Judge Amy Totenberg of the US District Court for the Northern District of Georgia [official website] ruled [opinion, PDF] Monday that Georgia will be permitted to go forward with the use of its electronic voting machines, despite security warnings from voting technology experts.
The ruling comes in a 2017 lawsuit filed by Georgia voters and election security organizations who argued that the current machines used in Georgia, called direct-recording electronic (DRE) voting machines, were untrustworthy, insecure, and vulnerable to “malicious intrusion and manipulation of the system and voter data by nation states and cyber savvy individuals.”
Totenberg found that the plaintiffs had presented sufficient evidence that their votes cast on the DRE machines may be “altered, diluted, or effectively not counted on the same terms as someone using another voting method” but that “the eleventh-hour timing of their motions and an instant grant of the paper ballot relief requested could just as readily jeopardize the upcoming elections, voter turnout, and the orderly administration of the election.
Totenberg allowed Georgia to continue to use the machines due to time constraints and concerns of “voter frustration and disaffection” so close to the November election but urged the state to be prepared for 2020.
“Defendants will fail to address that reality if they demean as paranoia the research-based findings of national cybersecurity engineers and experts in the field of elections…The 2020 elections are around the corner,” wrote Totenberg.
Georgia is one of 14 states [NPR report] that use these machines that lacking a paper trail for voter verification.
With the 2018 midterm elections less than two months away, voting has been a highly contested issue in federal courts across the country.

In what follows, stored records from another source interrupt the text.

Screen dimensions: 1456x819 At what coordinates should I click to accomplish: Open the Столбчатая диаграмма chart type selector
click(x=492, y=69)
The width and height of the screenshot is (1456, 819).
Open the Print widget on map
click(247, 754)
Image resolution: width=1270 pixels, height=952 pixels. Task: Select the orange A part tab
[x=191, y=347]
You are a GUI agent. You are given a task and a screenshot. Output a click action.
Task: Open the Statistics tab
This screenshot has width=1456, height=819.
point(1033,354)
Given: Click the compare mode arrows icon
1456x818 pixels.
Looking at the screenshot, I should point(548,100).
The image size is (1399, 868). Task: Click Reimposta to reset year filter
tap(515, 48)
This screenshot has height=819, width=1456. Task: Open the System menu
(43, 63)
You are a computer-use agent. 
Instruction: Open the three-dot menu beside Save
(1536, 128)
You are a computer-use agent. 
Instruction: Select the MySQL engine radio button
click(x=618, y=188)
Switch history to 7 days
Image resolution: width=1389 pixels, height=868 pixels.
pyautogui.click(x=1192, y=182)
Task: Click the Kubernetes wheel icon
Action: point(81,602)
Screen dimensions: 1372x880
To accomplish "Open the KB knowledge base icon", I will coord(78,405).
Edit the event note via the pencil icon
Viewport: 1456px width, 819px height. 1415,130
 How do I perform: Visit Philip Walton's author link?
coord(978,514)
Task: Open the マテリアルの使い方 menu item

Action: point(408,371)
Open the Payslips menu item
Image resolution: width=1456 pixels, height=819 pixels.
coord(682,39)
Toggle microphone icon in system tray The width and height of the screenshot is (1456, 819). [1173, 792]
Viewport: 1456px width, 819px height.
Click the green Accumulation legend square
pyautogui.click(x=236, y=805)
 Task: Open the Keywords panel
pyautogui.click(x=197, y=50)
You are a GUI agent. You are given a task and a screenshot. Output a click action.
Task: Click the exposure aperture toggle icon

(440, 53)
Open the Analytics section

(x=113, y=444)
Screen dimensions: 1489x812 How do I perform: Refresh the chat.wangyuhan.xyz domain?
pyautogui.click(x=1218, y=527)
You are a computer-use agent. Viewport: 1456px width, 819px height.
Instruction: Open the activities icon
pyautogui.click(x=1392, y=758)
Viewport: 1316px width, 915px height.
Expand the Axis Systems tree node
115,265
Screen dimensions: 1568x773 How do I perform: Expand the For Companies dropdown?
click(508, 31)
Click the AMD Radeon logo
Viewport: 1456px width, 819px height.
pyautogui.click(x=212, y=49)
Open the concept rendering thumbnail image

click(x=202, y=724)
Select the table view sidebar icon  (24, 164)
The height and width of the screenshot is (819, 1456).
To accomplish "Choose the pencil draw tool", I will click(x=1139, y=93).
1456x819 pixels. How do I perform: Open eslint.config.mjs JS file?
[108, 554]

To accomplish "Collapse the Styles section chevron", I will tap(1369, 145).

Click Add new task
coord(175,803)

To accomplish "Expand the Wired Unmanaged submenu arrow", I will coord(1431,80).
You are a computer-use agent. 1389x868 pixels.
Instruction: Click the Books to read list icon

Just this month courts have heard a number of issues regarding both elections security and pertaining to voting methods in general. On the same day as Totenberg’s ruling, a district judge in Texas dismissed [JURIST report] a lawsuit challenging Texas’ voter ID law, in light of the Fifth Circuit Court’s April ruling upholding the law as constitutional. In Arizona last week, the Ninth Circuit ruled [JURIST report] that Arizona ballot collection laws were Constitutional—the election practice at issue was Arizona’s requirement for people who cast votes in-person to do so in the precinct they were assigned. On September 7 a judge in a Florida district court ordered [JURIST report] 32 Florida counties to provide sample Spanish language ballots in order to help Spanish-speaking citizens vote. President Donald Trump issued an executive order [JURIST report] on September 12 directing federal agencies to investigate instances of interference with US elections and to take measures against those involved.